We have not found it worthwhile to keep him here for any length of time except for guest appearances, so that he can hear the linguistic changes in his Gikuyu mother tongue. Instead, he lives in the US, where he went into exile many years ago and we have not matched conditions on the continent to allow for him to come back. (A shout-out here to the University of Johannesburg’s literature department for bringing us back another older man of letters, Wole Soyinka).

Ngugi’s rhetoric therefore becomes difficult for many of us living on the continent because he is not here to lead us in the correct way. And so too with many of our best and brightest with whom we have been frustrated until they left for lands where they are more appreciated.

We are okay with our academics and scientists being paid less than politicians and sometimes even dare to call them sellouts when they leave for favourable conditions instead of fighting for better treatment. We become complacent and are content when our leading brains give intellectual succour to our former colonial masters and neocolonisers while our countries could very well do with the benefit of their knowledge.

Then after those colonial masters and neocolonisers have taken from us because we have failed to sustain our brightest and best, we then have the audacity to beg that they invite us to their table and make one of our own their special dinner guest. Why?

The Nobel prizes are as international in much the same way as the Bretton Woods institutions are international. We cannot cry when they do not award one of ours in much the same way as we cannot cry about Bretton Woods institutions giving us ridiculous interest rates on loans. Their organisations, their rules, their accolades. Although colonialism caused much damage, maybe it’s time we start working on ourselves so that we think differently about this African project.

We live on a continent where one of the richest men has a foundation that gives away $5-million dollars annually to retired African presidents.
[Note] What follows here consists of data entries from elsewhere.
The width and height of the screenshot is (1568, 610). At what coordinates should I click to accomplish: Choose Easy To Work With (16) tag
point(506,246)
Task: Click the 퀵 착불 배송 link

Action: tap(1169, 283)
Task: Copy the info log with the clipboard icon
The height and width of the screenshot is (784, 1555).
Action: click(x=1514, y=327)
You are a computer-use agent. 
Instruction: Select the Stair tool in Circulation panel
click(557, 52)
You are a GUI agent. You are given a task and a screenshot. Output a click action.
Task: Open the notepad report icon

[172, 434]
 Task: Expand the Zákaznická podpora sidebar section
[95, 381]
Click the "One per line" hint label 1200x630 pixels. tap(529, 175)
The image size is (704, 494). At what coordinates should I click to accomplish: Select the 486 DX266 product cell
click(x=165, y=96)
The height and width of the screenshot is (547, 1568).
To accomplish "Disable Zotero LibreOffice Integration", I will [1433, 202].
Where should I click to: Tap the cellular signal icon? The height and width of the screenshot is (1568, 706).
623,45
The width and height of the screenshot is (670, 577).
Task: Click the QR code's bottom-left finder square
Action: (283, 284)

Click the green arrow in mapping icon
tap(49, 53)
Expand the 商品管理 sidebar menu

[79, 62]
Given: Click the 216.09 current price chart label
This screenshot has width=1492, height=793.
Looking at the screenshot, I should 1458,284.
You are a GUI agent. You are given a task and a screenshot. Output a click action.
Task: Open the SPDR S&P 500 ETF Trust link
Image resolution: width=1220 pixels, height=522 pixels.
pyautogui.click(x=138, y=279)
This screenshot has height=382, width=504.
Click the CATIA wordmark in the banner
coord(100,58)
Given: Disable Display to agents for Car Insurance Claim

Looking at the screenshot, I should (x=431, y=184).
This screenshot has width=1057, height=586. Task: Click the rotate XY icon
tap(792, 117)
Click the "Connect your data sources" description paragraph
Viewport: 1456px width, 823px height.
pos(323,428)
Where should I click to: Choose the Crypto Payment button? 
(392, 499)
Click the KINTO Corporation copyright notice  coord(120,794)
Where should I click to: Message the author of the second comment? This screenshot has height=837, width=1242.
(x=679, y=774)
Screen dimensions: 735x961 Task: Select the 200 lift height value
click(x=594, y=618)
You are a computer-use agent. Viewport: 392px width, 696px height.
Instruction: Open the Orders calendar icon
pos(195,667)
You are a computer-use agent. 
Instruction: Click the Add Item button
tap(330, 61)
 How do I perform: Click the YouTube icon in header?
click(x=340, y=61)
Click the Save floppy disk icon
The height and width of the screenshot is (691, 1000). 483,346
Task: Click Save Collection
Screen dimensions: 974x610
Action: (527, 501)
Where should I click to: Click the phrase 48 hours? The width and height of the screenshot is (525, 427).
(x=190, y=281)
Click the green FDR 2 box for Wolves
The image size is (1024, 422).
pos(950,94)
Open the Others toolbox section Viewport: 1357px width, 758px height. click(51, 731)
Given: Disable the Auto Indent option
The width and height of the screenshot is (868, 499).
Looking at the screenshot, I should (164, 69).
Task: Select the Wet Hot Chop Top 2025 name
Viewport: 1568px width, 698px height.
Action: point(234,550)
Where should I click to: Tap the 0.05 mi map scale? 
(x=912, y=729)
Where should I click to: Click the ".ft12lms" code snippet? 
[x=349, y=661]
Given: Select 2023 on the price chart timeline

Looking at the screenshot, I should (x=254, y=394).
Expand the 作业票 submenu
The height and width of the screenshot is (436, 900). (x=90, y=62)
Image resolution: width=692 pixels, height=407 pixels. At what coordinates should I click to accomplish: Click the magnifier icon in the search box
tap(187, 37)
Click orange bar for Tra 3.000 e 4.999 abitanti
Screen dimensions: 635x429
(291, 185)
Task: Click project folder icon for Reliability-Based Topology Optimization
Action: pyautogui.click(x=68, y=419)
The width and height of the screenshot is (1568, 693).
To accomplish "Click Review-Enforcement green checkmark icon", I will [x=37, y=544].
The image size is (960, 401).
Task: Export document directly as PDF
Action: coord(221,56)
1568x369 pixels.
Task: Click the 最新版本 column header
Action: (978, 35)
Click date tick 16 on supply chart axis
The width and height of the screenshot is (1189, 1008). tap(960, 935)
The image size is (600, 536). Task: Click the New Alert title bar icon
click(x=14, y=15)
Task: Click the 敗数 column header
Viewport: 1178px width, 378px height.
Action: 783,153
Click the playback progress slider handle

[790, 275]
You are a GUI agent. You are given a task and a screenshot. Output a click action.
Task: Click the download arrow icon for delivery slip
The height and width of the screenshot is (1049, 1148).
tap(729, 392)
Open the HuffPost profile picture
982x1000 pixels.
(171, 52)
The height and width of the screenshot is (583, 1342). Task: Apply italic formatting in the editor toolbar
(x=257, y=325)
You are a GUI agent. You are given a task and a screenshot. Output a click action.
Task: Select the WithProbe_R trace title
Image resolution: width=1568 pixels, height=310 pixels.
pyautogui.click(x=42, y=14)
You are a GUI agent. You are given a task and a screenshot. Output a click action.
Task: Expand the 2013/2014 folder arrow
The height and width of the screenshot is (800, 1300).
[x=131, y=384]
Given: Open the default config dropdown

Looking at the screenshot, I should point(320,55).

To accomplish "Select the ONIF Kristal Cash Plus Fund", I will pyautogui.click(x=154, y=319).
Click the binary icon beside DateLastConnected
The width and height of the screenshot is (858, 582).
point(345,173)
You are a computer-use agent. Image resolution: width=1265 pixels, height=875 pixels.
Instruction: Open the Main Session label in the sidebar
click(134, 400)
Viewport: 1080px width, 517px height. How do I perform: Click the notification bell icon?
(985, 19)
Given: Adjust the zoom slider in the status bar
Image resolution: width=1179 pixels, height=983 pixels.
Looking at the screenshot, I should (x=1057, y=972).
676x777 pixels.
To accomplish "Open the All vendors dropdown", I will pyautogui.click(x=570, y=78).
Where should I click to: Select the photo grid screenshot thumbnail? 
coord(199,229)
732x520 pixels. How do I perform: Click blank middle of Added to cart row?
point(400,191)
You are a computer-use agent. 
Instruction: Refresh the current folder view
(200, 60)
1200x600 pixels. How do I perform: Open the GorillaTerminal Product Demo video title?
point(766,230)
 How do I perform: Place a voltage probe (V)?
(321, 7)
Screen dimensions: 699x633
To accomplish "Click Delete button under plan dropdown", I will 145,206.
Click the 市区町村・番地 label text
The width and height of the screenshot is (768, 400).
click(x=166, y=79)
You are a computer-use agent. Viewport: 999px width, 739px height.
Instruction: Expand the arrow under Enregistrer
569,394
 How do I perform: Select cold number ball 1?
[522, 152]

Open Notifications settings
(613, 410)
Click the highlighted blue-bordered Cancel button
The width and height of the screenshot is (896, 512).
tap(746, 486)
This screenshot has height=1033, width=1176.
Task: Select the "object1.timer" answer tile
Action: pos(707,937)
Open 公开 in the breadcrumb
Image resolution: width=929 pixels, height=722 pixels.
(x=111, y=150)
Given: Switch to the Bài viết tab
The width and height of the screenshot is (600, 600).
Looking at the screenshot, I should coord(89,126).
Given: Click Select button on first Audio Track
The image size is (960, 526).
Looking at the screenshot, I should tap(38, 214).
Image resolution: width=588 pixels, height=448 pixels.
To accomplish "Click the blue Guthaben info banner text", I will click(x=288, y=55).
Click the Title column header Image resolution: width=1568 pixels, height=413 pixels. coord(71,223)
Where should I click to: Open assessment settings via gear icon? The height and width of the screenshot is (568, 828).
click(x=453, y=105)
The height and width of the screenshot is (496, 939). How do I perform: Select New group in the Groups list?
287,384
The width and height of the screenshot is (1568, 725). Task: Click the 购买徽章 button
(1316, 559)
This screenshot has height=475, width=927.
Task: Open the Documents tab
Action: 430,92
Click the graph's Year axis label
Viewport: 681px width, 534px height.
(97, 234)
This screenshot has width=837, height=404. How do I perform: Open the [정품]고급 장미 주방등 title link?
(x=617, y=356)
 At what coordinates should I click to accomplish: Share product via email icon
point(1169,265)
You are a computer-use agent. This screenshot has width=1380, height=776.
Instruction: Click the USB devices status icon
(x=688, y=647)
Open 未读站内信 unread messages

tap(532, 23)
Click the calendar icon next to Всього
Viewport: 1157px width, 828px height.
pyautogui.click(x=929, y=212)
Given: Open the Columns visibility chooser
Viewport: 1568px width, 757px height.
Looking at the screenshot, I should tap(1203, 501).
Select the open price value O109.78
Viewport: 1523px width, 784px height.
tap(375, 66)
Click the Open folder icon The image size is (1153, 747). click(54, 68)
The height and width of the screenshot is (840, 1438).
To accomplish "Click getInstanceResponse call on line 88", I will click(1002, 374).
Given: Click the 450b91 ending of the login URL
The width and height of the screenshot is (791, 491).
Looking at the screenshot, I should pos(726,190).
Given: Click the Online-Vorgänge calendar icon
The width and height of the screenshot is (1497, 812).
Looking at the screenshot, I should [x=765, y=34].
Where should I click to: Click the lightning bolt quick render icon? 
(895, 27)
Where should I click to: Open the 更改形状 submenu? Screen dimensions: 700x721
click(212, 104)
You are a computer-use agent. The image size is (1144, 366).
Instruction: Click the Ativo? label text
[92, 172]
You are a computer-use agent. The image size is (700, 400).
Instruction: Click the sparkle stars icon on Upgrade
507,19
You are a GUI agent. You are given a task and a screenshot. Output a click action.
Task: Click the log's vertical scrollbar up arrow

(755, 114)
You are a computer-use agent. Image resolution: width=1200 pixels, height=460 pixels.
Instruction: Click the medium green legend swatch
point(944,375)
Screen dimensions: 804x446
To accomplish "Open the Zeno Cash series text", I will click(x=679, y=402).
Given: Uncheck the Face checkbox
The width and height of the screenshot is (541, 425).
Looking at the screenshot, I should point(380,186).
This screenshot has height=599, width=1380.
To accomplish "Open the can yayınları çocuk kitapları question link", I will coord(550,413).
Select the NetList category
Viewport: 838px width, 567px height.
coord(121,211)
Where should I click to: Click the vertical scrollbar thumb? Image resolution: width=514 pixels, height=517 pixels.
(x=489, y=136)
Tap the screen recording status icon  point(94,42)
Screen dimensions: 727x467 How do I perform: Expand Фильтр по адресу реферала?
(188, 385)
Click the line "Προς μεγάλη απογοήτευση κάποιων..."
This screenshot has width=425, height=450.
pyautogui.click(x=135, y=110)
Let that sink in for a minute. Retired presidents who still get pensions from their countries, who get paid vulgar amounts of money for consulting on governance and who have the privilege of recognisable names should they choose to go into business. These, then, upon retiring “honourably” as per term of office of their national Constitutions, get rewarded.

It is telling of African democratic spaces, though, that for the past few years the foundation has not found a former president among our 54 countries to give the prize to. But I suppose we cannot fault Mo Ibrahim for his little contribution.

We can only ask why Ibrahim’s fellow billionaires, the likes of Oppenheimer, Dangote, Dos Santos or Sawiris, who often talk a good game about being African entrepreneurs and this being an African century, have not seen fit to set up an academy that celebrates and propels the various African achievements to the next level? Call it an African academy with each of them making an endowment for a particular field: chemistry, mathematics, music, physics, medicine, literature, etcetera.

Such a prize would not only be truly ours but it may even do a lot to curb the brain drain because those who win it choose to stay and give back to their field of excellence — assuming there are more leaders who choose to win Ibrahim’s leadership award and make it comfortable for our bright minds to work without political hindrance.

Equally important, our African billionaires may find some of the innovations of these amazing minds useful to get them even more business. What’s there to lose?

I am not holding my breath that there will not be collective hope before the announcement of the Nobel literature prize. I am also under no illusion that there will no longer be disappointments when Ngugi does not win.

Yet I cannot personally help hoping that, instead of this yo-yo of emotion over some Swedish and Norwegian prize, we would start having conversations with our own Nobels who are alive in these times to consider doing some of these things for their home continent.

It costs so little but would go a long way and would immortalise them in our hearts and minds for centuries to come.